• **EXERCISE DIRECTIONS**:
Here is a listing. Reproduce it exactly.

<<<<

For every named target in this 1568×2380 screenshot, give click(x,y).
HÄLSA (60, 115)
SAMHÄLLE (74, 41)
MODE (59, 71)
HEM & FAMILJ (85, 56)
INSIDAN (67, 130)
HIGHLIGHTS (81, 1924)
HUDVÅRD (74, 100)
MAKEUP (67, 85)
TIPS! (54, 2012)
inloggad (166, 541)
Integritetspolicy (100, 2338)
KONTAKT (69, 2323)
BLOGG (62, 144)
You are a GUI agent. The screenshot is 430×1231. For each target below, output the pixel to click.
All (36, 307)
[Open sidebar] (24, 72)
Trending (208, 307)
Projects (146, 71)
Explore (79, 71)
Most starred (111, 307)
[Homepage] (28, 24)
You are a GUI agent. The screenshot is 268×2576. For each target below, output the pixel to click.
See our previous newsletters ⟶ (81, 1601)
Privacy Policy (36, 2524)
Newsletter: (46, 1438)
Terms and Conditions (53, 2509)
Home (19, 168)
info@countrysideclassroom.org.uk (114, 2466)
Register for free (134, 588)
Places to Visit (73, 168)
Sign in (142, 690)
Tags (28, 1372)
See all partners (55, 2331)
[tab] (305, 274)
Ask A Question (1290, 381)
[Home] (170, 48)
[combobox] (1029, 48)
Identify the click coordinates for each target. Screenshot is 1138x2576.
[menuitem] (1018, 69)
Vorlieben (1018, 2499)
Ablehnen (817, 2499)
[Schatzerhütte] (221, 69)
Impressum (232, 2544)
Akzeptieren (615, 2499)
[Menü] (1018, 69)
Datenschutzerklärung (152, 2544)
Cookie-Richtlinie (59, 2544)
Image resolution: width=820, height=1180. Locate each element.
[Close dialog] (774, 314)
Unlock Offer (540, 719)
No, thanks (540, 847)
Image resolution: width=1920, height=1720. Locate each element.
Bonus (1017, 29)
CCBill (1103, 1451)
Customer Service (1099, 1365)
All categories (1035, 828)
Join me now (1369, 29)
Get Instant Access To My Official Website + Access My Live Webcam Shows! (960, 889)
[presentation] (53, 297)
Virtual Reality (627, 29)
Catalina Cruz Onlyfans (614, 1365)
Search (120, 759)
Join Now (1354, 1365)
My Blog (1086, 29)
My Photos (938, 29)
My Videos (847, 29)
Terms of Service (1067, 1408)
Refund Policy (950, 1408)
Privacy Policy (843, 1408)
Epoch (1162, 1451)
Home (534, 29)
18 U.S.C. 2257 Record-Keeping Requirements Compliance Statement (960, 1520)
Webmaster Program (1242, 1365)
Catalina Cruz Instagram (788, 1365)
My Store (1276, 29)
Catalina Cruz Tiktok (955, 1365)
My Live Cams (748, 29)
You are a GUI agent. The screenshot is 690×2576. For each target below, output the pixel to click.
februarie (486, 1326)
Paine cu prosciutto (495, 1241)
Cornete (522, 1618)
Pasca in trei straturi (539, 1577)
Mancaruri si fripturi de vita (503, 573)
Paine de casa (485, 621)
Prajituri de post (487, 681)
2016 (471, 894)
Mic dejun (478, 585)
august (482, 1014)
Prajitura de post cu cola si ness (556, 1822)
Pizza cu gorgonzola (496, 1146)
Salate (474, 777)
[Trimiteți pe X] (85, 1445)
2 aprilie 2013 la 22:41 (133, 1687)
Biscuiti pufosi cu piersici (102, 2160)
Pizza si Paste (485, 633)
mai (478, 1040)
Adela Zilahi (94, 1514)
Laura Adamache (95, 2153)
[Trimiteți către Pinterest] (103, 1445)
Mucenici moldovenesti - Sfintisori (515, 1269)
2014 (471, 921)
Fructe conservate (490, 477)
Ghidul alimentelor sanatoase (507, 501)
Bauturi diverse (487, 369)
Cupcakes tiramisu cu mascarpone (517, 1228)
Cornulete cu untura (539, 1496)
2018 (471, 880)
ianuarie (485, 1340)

>>>>

• **REPLY**:
For every named target in this 1568×2380 screenshot, give click(x,y).
HÄLSA (60, 115)
SAMHÄLLE (74, 41)
MODE (59, 71)
HEM & FAMILJ (85, 56)
INSIDAN (67, 130)
HIGHLIGHTS (81, 1924)
HUDVÅRD (74, 100)
MAKEUP (67, 85)
TIPS! (54, 2012)
inloggad (166, 541)
Integritetspolicy (100, 2338)
KONTAKT (69, 2323)
BLOGG (62, 144)
You are a GUI agent. The screenshot is 430×1231. For each target below, output the pixel to click.
All (36, 307)
[Open sidebar] (24, 72)
Trending (208, 307)
Projects (146, 71)
Explore (79, 71)
Most starred (111, 307)
[Homepage] (28, 24)
You are a GUI agent. The screenshot is 268×2576. For each target below, output the pixel to click.
See our previous newsletters ⟶ (81, 1601)
Privacy Policy (36, 2524)
Newsletter: (46, 1438)
Terms and Conditions (53, 2509)
Home (19, 168)
info@countrysideclassroom.org.uk (114, 2466)
Register for free (134, 588)
Places to Visit (73, 168)
Sign in (142, 690)
Tags (28, 1372)
See all partners (55, 2331)
[tab] (305, 274)
Ask A Question (1290, 381)
[Home] (170, 48)
[combobox] (1029, 48)
Identify the click coordinates for each target. Screenshot is 1138x2576.
[menuitem] (1018, 69)
Vorlieben (1018, 2499)
Ablehnen (817, 2499)
[Schatzerhütte] (221, 69)
Impressum (232, 2544)
Akzeptieren (615, 2499)
[Menü] (1018, 69)
Datenschutzerklärung (152, 2544)
Cookie-Richtlinie (59, 2544)
Image resolution: width=820, height=1180. Locate each element.
[Close dialog] (774, 314)
Unlock Offer (540, 719)
No, thanks (540, 847)
Image resolution: width=1920, height=1720. Locate each element.
Bonus (1017, 29)
CCBill (1103, 1451)
Customer Service (1099, 1365)
All categories (1035, 828)
Join me now (1369, 29)
Get Instant Access To My Official Website + Access My Live Webcam Shows! (960, 889)
[presentation] (53, 297)
Virtual Reality (627, 29)
Catalina Cruz Onlyfans (614, 1365)
Search (120, 759)
Join Now (1354, 1365)
My Blog (1086, 29)
My Photos (938, 29)
My Videos (847, 29)
Terms of Service (1067, 1408)
Refund Policy (950, 1408)
Privacy Policy (843, 1408)
Epoch (1162, 1451)
Home (534, 29)
18 U.S.C. 2257 Record-Keeping Requirements Compliance Statement (960, 1520)
Webmaster Program (1242, 1365)
Catalina Cruz Instagram (788, 1365)
My Store (1276, 29)
Catalina Cruz Tiktok (955, 1365)
My Live Cams (748, 29)
You are a GUI agent. The screenshot is 690×2576. For each target below, output the pixel to click.
februarie (486, 1326)
Paine cu prosciutto (495, 1241)
Cornete (522, 1618)
Pasca in trei straturi (539, 1577)
Mancaruri si fripturi de vita (503, 573)
Paine de casa (485, 621)
Prajituri de post (487, 681)
2016 (471, 894)
Mic dejun (478, 585)
august (482, 1014)
Prajitura de post cu cola si ness (556, 1822)
Pizza cu gorgonzola (496, 1146)
Salate (474, 777)
[Trimiteți pe X] (85, 1445)
2 aprilie 2013 la 22:41 (133, 1687)
Biscuiti pufosi cu piersici (102, 2160)
Pizza si Paste (485, 633)
mai (478, 1040)
Adela Zilahi (94, 1514)
Laura Adamache (95, 2153)
[Trimiteți către Pinterest] (103, 1445)
Mucenici moldovenesti - Sfintisori (515, 1269)
2014 (471, 921)
Fructe conservate (490, 477)
Ghidul alimentelor sanatoase (507, 501)
Bauturi diverse (487, 369)
Cupcakes tiramisu cu mascarpone (517, 1228)
Cornulete cu untura (539, 1496)
2018 (471, 880)
ianuarie (485, 1340)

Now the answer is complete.